Abstract
Purpose :
To determine the role of lens-specific βA3/A1-crystallin in autophagy regulation.
Methods :
Previously, we have studied βA3/A1-complete knockout (βA3KO) mouse model that showed autophagy disruption (PLOS one, 2016, e0149027). In the present study, a lens-specific homozygous βA3 conditional knockout (βA3cKO) mouse model was generated by crossing βA3-flox mice with MLR10 Cre mice. Congenital cataract development in the βA3cKO mice was examined by Micron-IV slit-lamp microscopy. Lens RNA isolated from both control (Cre-and flip mice) and βA3cKO mice, were used for transcriptome-and Ingenuity pathway analyses.
Results :
As observed previously in the βA3KO mice, βA3cKO mice also developed congenital nuclear cataract as confirmed by slit-lamp microscopy. The βA3cKO lenses exhibited attenuation of organelle degradation, and an age-related increase in the levels of water-insoluble (WI) proteins and decreased levels of water-soluble (WS) proteins compared to age-matched control lenses. Transcriptome analysis showed that several genes from the autophagy pathway were down-regulated in the βA3cKO mice compared to control mice. These included: autophagy-related 3 (ATG3), autophagy-related 12 (ATG12), ectopic P-granules 5 (EPG5), tectonin beta-propeller repeat containing 1 (TECPR1) and FYVE and coiled-coil domain-containing 1 (FYCO1). EPG5 and TECPR1 are tethering proteins involved in the autophagosome-lysosome fusion.

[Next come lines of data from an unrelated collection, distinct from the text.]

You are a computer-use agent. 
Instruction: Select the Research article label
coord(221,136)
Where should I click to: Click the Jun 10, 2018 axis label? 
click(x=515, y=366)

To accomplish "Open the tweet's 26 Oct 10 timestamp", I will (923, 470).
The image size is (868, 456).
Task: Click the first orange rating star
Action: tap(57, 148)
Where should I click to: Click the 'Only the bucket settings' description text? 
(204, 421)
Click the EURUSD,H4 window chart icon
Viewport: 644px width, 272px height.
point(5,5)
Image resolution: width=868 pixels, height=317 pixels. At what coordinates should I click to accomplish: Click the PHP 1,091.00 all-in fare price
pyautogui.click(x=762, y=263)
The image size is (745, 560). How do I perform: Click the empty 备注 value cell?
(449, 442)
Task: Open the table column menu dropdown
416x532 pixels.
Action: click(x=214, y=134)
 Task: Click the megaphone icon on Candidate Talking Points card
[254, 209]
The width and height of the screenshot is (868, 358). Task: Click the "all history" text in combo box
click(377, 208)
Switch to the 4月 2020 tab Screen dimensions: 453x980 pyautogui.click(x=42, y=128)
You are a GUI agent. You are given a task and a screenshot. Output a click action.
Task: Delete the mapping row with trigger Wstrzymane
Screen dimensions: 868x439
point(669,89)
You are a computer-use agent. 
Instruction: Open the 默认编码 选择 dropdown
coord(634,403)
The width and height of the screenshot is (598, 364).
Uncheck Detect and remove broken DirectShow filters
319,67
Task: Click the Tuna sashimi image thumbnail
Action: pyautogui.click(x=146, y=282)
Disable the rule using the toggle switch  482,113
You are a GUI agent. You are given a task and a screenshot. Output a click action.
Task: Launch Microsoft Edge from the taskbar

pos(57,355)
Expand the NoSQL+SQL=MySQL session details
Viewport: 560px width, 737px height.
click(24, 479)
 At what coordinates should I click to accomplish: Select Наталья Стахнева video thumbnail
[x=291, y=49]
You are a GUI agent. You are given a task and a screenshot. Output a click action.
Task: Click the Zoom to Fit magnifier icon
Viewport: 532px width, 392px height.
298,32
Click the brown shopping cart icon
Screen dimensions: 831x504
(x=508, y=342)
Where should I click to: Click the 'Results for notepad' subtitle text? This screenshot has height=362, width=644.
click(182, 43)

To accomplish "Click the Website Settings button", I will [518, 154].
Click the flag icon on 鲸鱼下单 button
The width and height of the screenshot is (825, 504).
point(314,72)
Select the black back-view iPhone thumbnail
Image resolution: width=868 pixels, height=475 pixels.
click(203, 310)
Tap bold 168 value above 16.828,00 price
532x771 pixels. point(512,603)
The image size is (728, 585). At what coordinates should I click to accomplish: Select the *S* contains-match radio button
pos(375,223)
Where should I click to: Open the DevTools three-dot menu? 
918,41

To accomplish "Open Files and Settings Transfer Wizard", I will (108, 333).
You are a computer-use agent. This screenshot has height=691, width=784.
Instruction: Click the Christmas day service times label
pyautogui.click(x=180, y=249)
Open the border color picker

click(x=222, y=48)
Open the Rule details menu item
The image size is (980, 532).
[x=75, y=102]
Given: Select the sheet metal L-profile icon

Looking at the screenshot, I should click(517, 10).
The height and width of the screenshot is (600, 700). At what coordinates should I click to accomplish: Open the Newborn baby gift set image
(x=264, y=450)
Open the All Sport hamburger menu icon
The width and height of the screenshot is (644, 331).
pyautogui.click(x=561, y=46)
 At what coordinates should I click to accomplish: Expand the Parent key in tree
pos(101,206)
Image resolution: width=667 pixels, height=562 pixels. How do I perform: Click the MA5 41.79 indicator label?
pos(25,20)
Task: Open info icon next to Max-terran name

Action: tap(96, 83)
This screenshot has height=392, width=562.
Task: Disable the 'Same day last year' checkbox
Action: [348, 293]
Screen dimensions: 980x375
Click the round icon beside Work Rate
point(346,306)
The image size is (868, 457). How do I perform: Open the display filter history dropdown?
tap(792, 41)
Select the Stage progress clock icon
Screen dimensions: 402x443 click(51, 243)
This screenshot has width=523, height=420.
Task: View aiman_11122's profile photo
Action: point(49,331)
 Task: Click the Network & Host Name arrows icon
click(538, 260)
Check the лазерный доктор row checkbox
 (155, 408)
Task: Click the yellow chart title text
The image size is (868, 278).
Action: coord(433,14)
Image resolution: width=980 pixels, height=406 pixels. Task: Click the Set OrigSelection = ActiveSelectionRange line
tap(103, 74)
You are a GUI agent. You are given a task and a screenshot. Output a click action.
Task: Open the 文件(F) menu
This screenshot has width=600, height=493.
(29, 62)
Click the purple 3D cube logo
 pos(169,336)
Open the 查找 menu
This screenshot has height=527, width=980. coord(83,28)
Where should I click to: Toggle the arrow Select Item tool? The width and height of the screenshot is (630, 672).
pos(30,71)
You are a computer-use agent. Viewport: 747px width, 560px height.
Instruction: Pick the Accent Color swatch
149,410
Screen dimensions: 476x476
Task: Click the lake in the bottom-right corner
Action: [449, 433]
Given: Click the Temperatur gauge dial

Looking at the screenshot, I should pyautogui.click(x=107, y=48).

Whereas FYCO1, in addition to its interaction with Rab7, also binds LC3 and PI(3)P, and its depletion leads to autophagosome accumulation at the cellular perinuclear region. Ingenuity pathway analysis showed that the affected top molecular and cellular functions in βA3cKO lenses were cellular movement, cell-to-cell signaling and interactions, cellular maintenance and cell death and survival.
Conclusions :
An absence of βA3-crystallin in the lenses of βA3cKO mice leads to development of congenital nuclear cataract, attenuation of organelle degradation, and a greater insolubilization of fragmented lens proteins, which included β-tubulin and αA-crystallin. Our study shows that the genes involved in tethering complex of autophagosomes-lysosome fusion are affected. Our long term goal is to determine how βA3/A1-crystallin affects lens autophagy.
This abstract was presented at the 2023 ARVO Annual Meeting, held in New Orleans, LA, April 23-27, 2023.